> [Texto del documento]
%%

Aunque se ha tendido a interpretar lo kitsch, como un “estilo histórico”
diametralmente opuesto a la Modernidad. Calinescu argumenta que “tanto
tecnológica como estéticamente es uno de los productos más típicos de ella”
(222). Este arte de consumo convierte a la imitación en un medio y al mercado
en un fin: del floclore, al arte primitivo, religioso u oriental, nada resiste
a su máquina trituradora. El kitsch ofrece al ciudadano moderno la posibilidad
de ocupar agradablemente su tiempo libre, un tiempo que de otro modo
proyectaría sobre el ocio del trabajador la monstruosa sombra del vacío. Para
ahuyentarla, el kitsch fabrica la perfecta evasión: la falsificación banalizadora
que convierte a las más variopintas realidades históricas, culturales y
artísticas en bjetos fáciles de consumir, en entretenimiento. La inquietante
naturaleza del arte queda invertida así en esta “estética de la decepción y del
autoengaño” (224), que devuelve a quien
la consume exactamente lo que esperaba, nada.
Consecuentemente
la relectura kitsch de la cultura oriental no podía devolver al
lector/espectador occidental otra imagen de Oriente que la orientalista,
convertida ahora en objeto de consumo apto para las clases medias. Si el
orientalismo del Modernismo puede relacionarse con la llegada a los mercados
americanos de los primeros objetos de lujo procedentes de Japón y China, el
orientalismo posmoderno se ha construido sobre la extraordinaria difusión de
sus réplicas. Lejos de depender de la unicidad del original, el valor de una
obra se mide desde lo kitsch por la demanda de sus copias. Esta destrucción del
concepto de la obra original y del autor a través de la “reproductibilidad
técnica” que previera Benjamin ingresa gracias al kitsch en el vértigo
ultracapitalista.

%%

> [Datos de origen]

%%

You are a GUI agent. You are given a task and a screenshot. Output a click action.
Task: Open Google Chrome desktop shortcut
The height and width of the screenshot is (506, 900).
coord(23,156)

%%

> [Instrucción escrita]
Prosiga el texto sobre lo kitsch y el orientalismo a partir de su última oración.

> [Respuesta escrita]
Para
que la demanda de réplicas se mantenga, esta “cultura rapaz” –como la denomina
Veblen—debe mantener una abierta indeterminación. A esa voluntad de
indeterminación responde la difusión de términos como “chinesco”, “japonerías”
o “chinerías”, que en naturaleza ambigua pueden designar a cualquier realidad
procedente del Extremo Oriente en un tono que oscila de lo cómico a lo
despectivo. El hecho de que, además, desde principios de siglo, el consumo de
objeto de arte procedentes de Extremo Oriente fuera un lujo reservado a las
clases adineradas dota a su imaginario de un especial interés para el kitsch,
que a través de la falsificación
proporciona a las clases medias una anhelada ilusión de riqueza.
Dos
elementos del kitsch, en conclusión, vienen a confluir en la consideración más
reciente de la cultura china y japonesa de Occidente: la simplificación
banalizadora con la que opera la cultura de masas y la “ostentación vulgar” que
caracteriza al “mal gusto” de las clases medias (324).
Este
“mal gusto” que Calinescu relaciona con la inadecuación estética (231) ha sido
uno de los elementos fundamentales de la mayor parte de las definiciones que se
han hecho de lo kitsch. De hecho, el
propio término kitsch se utiliza en un registro coloquial para designar en sí
al mal gusto: a lo hortera, lo cursi, la basura estética, el seudoarte.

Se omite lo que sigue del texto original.